Copy out the items below, word for word, from the line containing "お問い合わせ (525, 2530)" through the line containing "プライバシーポリシー (427, 2530)", including both of those lines.

--- START Given data ---

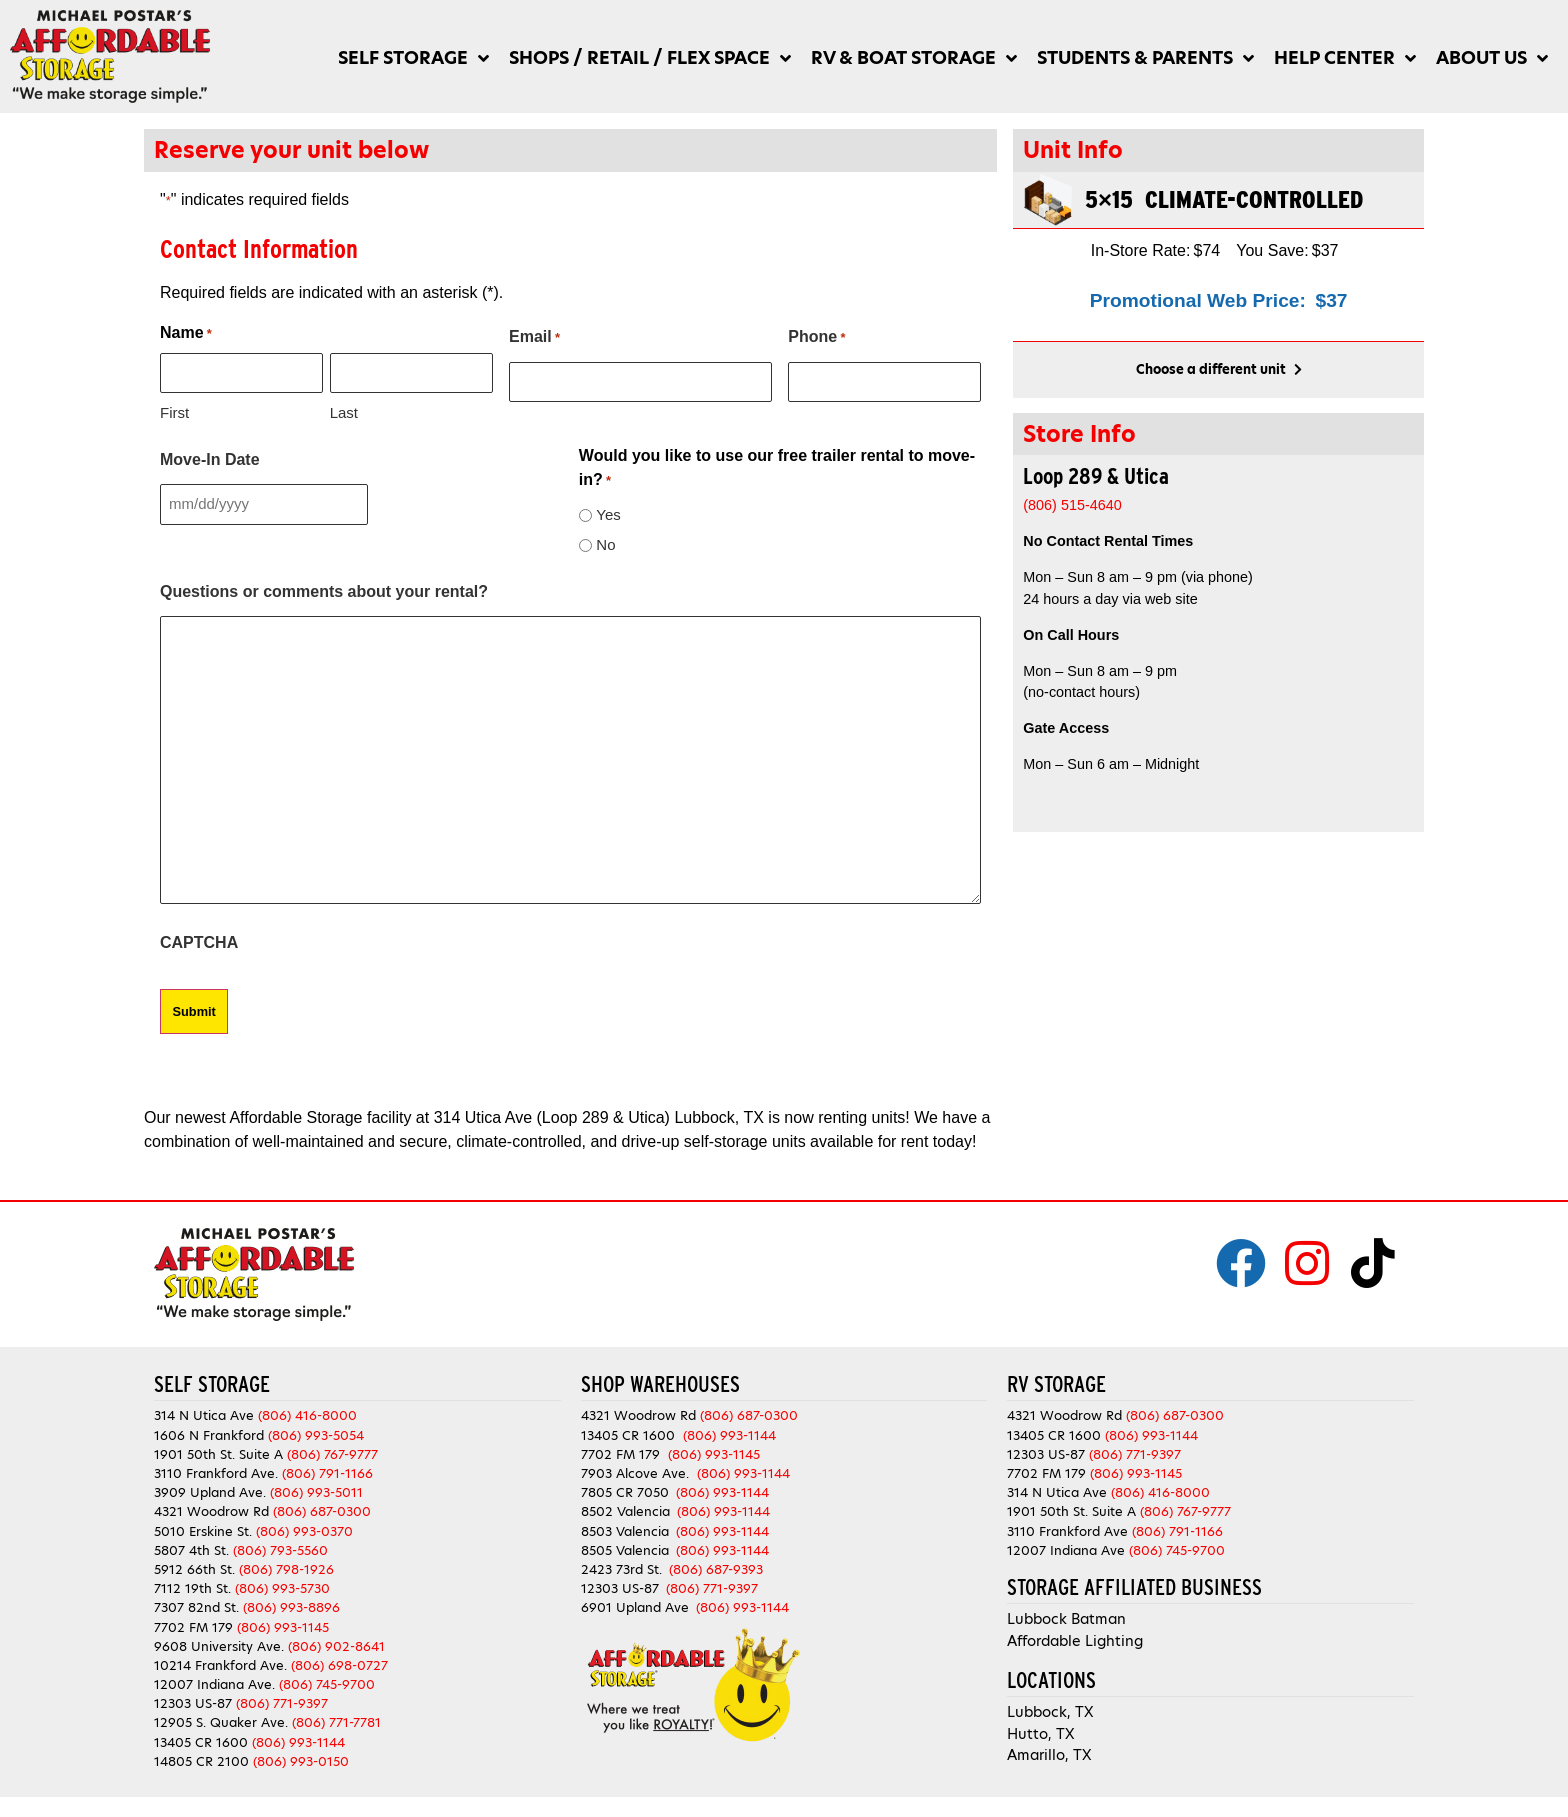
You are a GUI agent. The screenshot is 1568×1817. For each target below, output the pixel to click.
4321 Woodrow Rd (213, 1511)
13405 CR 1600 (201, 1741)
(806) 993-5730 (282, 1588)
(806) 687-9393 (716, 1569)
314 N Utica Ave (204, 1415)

--- END Given data ---
--- START Given data ---

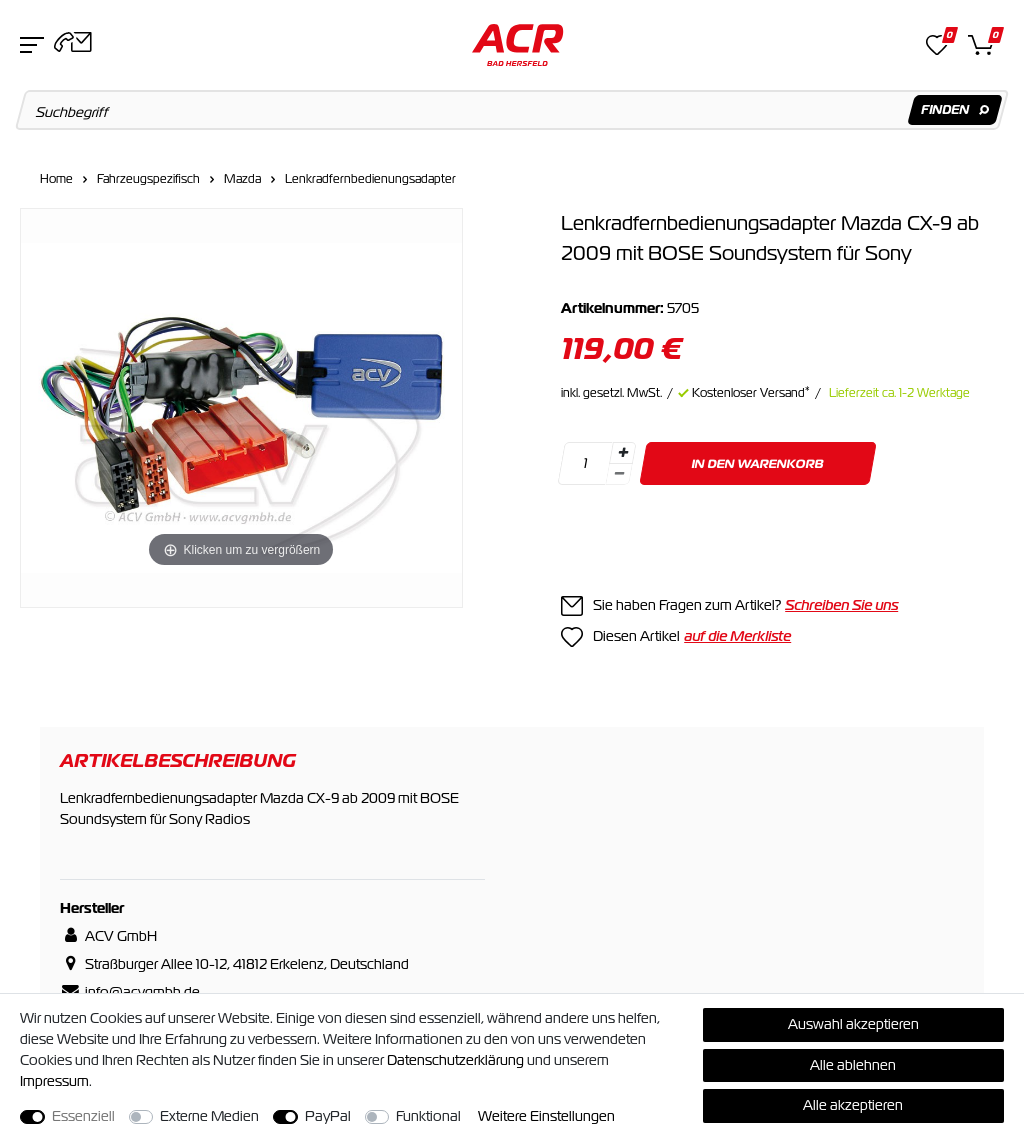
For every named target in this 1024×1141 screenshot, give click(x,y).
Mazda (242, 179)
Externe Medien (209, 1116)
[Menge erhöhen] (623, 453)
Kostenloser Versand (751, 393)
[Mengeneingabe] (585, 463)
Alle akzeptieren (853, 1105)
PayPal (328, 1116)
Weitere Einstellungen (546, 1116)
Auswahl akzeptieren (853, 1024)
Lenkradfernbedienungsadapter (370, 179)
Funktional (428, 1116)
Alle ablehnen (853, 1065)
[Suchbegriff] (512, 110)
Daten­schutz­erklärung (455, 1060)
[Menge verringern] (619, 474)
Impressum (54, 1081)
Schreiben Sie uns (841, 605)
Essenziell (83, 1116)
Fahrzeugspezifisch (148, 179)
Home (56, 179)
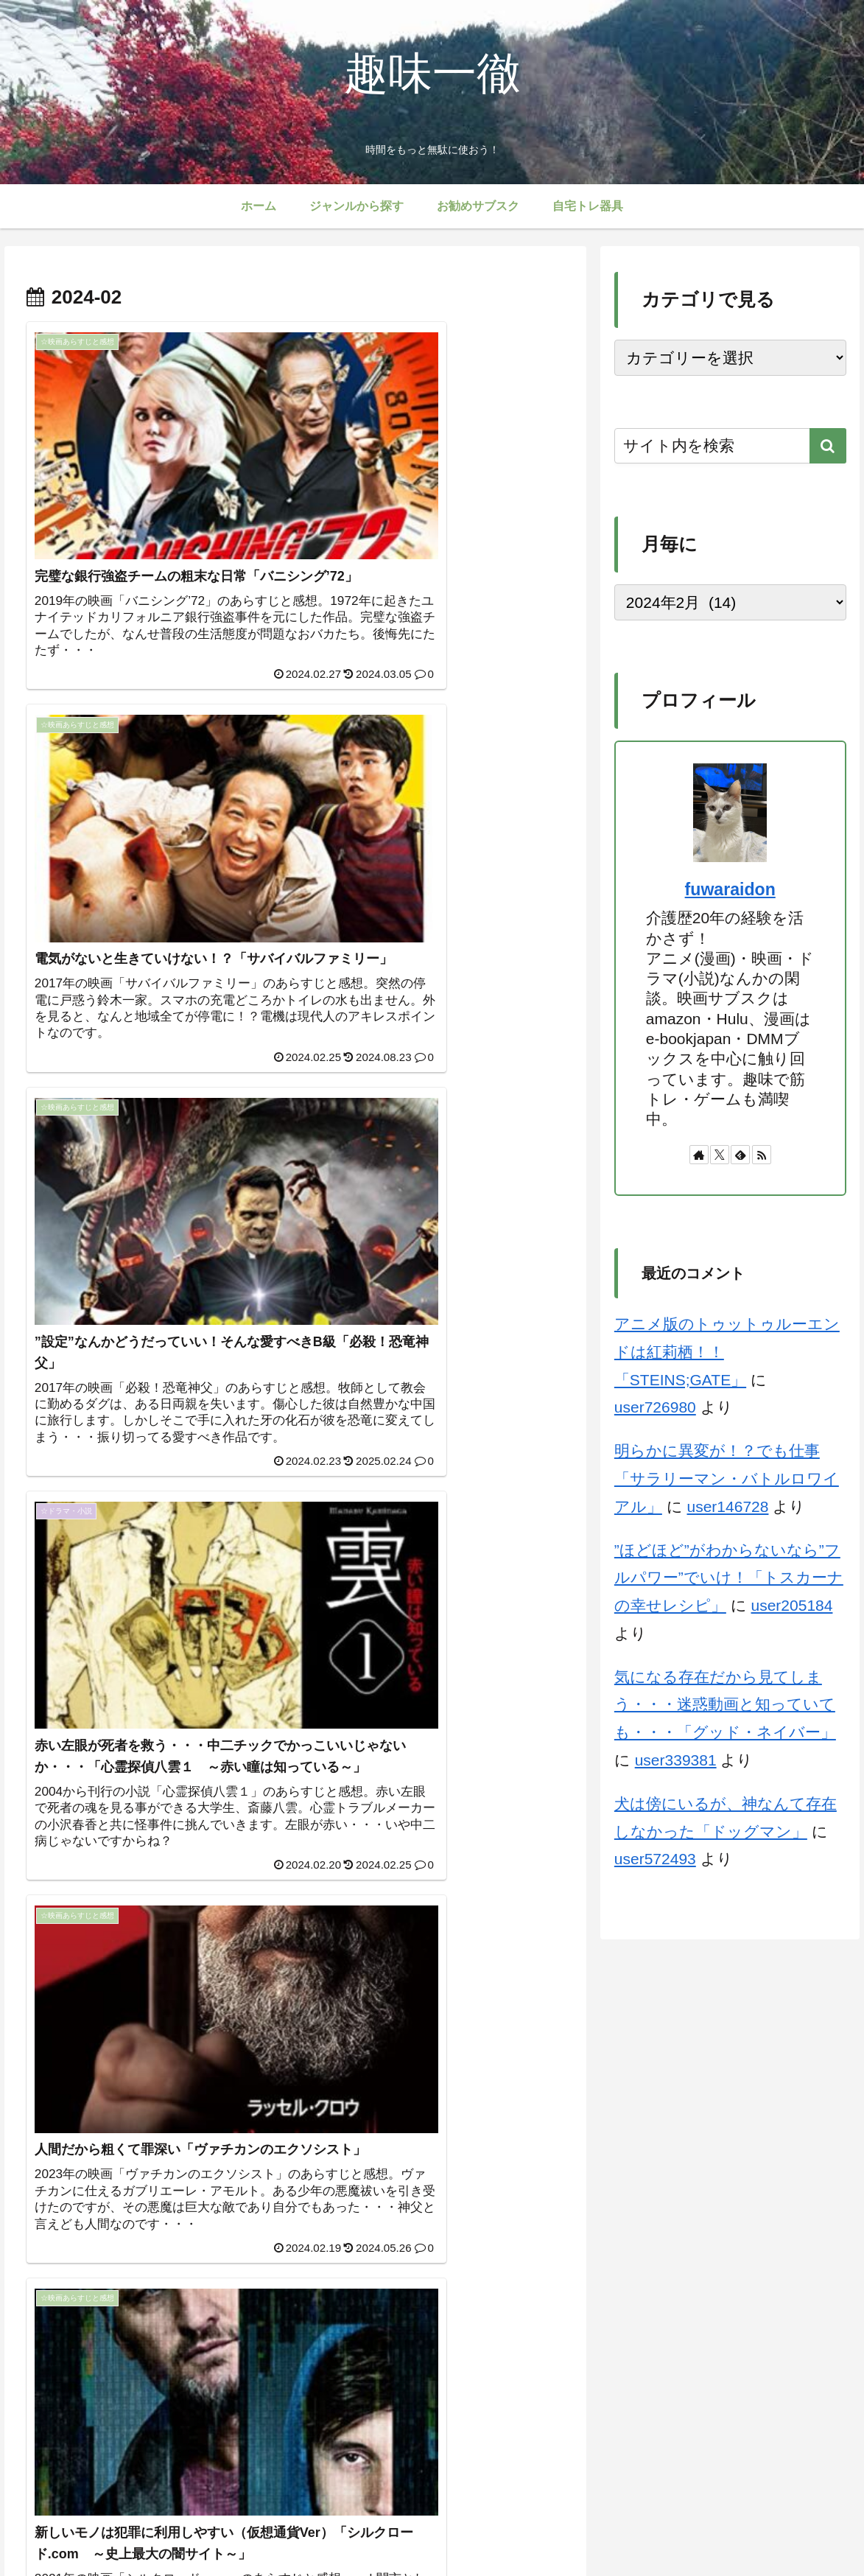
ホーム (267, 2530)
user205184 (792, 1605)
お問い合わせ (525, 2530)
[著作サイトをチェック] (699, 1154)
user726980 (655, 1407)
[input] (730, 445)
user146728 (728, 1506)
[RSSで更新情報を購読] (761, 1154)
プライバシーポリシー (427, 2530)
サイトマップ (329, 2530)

--- END Given data ---
--- START Given data ---

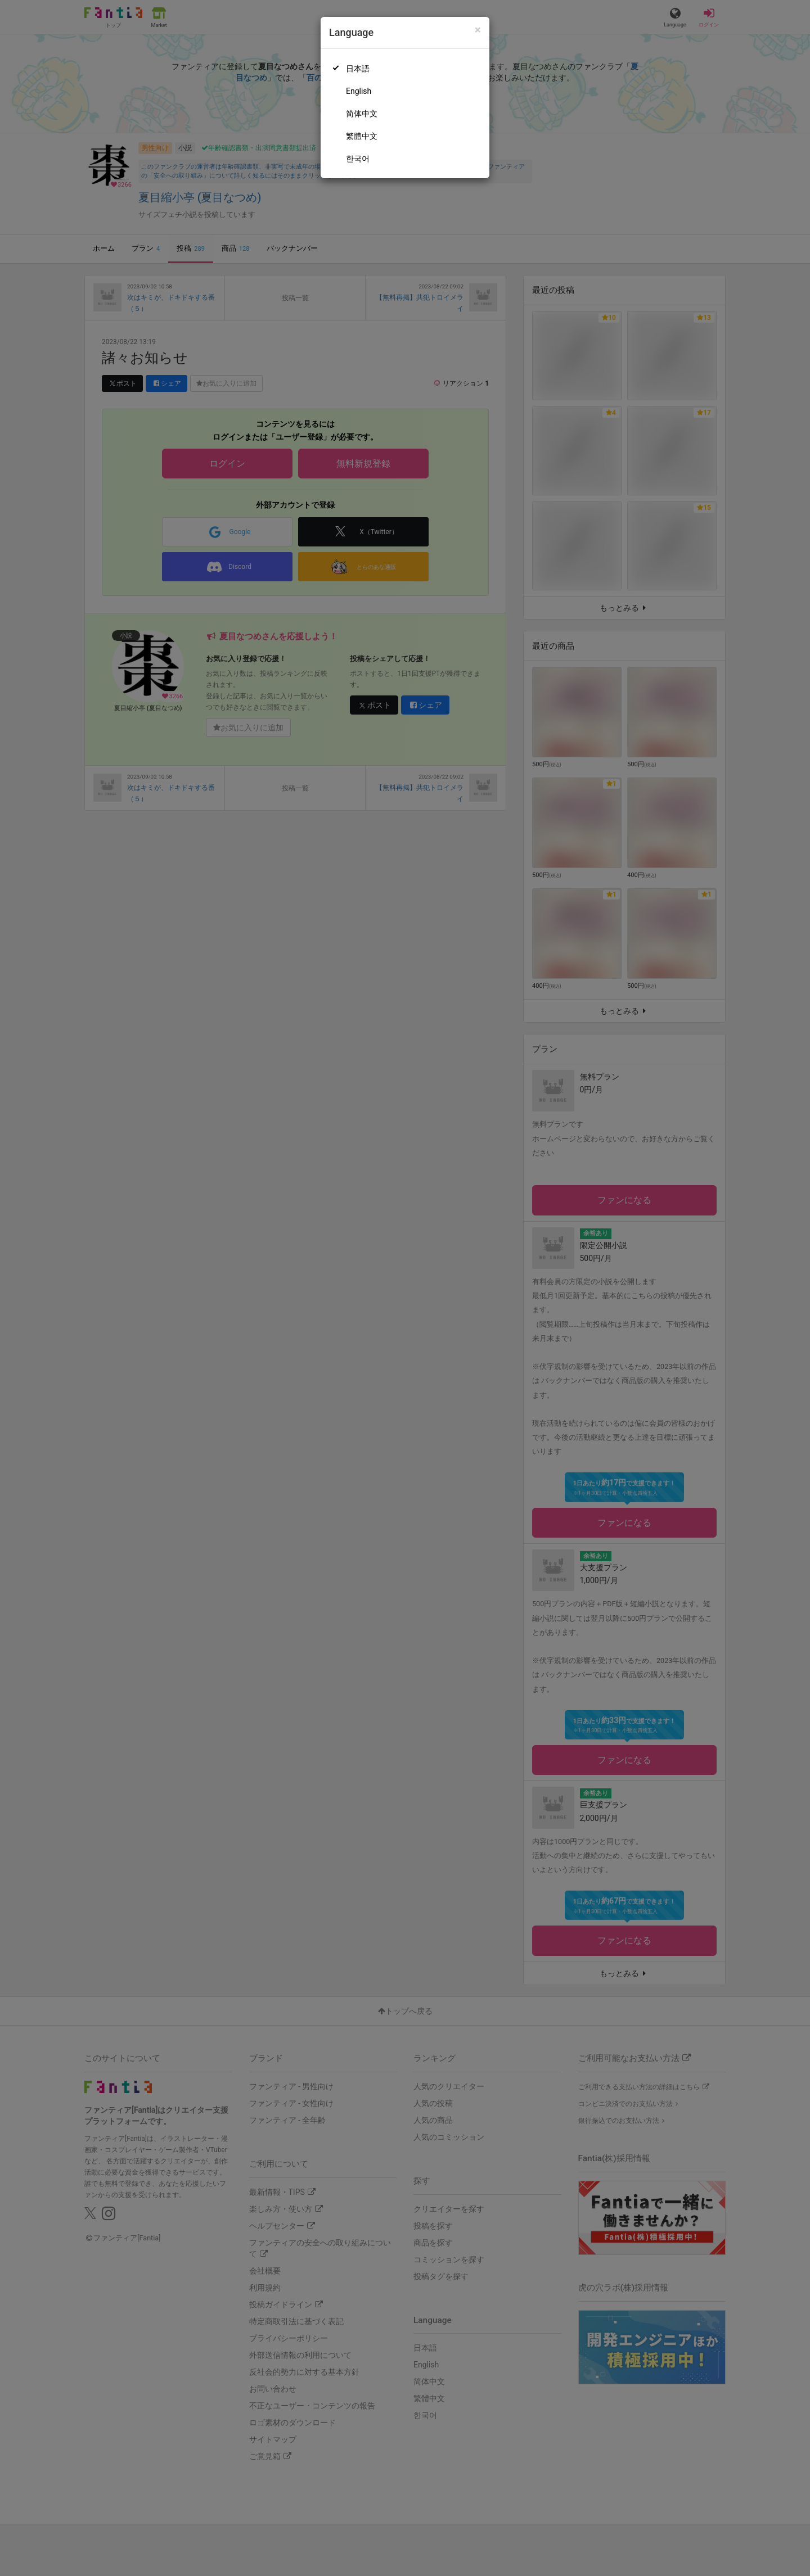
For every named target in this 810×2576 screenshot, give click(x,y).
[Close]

--- END Given data ---

#### Right answer:
お問い合わせ (525, 2530)
[著作サイトをチェック] (699, 1154)
user726980 (655, 1407)
[input] (730, 445)
user146728 (728, 1506)
[RSSで更新情報を購読] (761, 1154)
プライバシーポリシー (427, 2530)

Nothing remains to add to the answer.